Sadiq Ahmed, vice chairman of Policy Research Institute (PRI), said the most immediate reason why this growth will not be achieved is a huge slowdown in growth of exports, especially garments, because of the European debt crisis.
Mirza Azizul Islam, an adviser to the immediate past caretaker government, said the possibility of attaining a 7 percent GDP growth in the next fiscal year is thin due to the debt crisis in Europe.
“The external environment is not very conducive,” Islam said, adding that recession will continue in Europe in 2012 and the situation will improve slightly the following year.
The US economy is better than that of Europe but growth there will remain slow, he added.
The US and EU are the two major export markets of Bangladesh, and any meltdown in these markets will have an adverse effect on the overall economy of Bangladesh.
On the domestic factors, Islam said the government has been failing to use foreign aid in a satisfactory manner. There will be a shortfall in the government's investment as well. On the other hand, the government has been borrowing heavily from the banking system and will have to do so in the next year to face the pressure of expenditure, said the former adviser.
Islam said a huge borrowing from banks will have a crowding effect on the private sector.
"So it is very much unlikely to raise the next year's growth by 1 percentage point over the current year."
World Bank's senior economist in Bangladesh Zahid Hussain said the GDP growth target for fiscal 2013 is 7.2 percent in the sixth five-year plan of the government.

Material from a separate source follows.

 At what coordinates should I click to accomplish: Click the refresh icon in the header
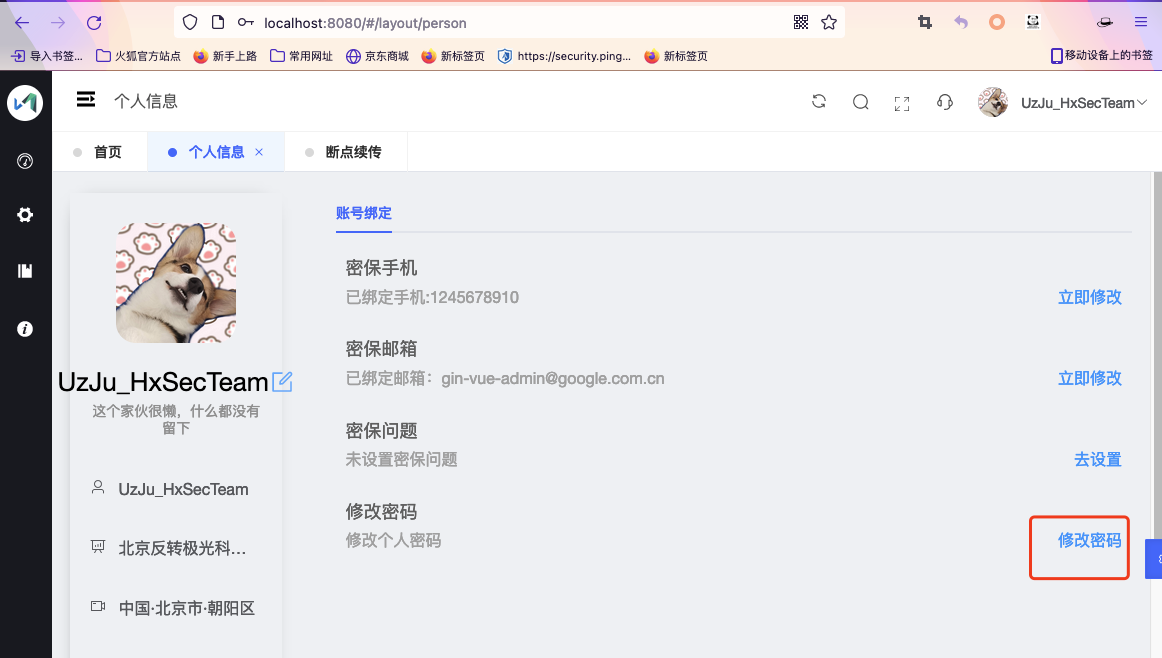tap(819, 102)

This means growth will have to pick up by nearly a full percentage point relative to fiscal 2012.
“While not unprecedented in Bangladesh's growth history, achieving it will be a challenge in FY13 given the fragilities in the global economy, particularly sustained uncertainty in the Eurozone surrounding the fallout from the likely Greek exit from the Eurozone,” Hussain said.
There are also stubborn power and infrastructure constraints, he added.
He said, higher growth could also come from taking fuller advantage of Bangladesh's favorable demographics if skills levels are increased and new jobs are created, but these take time.
The good news is that activity levels are projected to rebound in Bangladesh's major export markets such as the US, Germany and the UK in 2013, he said.
Hussain said the world trade volume is also projected to rise from 4 percent in 2012 to 5.6 percent in 2013, according to the World Economic Outlook of International Monetary Fund.
“If combined with measures to ease the key internal bottlenecks on economic activities, growth in the next fiscal year can be a lot better than this year.”
Hassan Zaman, senior economic adviser to the Bangladesh Bank governor, said, to achieve the next fiscal year's growth target, “the main contribution the Bangladesh Bank can make to growth is working with the finance ministry to maintain macro stability."
Ensuring adequate liquidity in the foreign exchange market and domestic banking system and facilitating credit flows to growth-enhancing sectors are also important, Zaman said.
He also said, given the downward growth revisions in most countries due to the global crisis, if Bangladesh can achieve anywhere between 6 percent and 7 percent growth, it would be quite an achievement.
“However, what is more important than the precise growth number is how the growth is distributed.”
He said the good news is that over the past two decades there has been an almost halving of poverty because growth has been fairly pro-poor when compared with other countries with similar growth rates.
So the challenge is to maintain this pattern of growth and this is where policies promoting financial inclusion, access to agricultural inputs, labour intensive manufacturing and greater access to education and safety nets are crucial, said Zaman.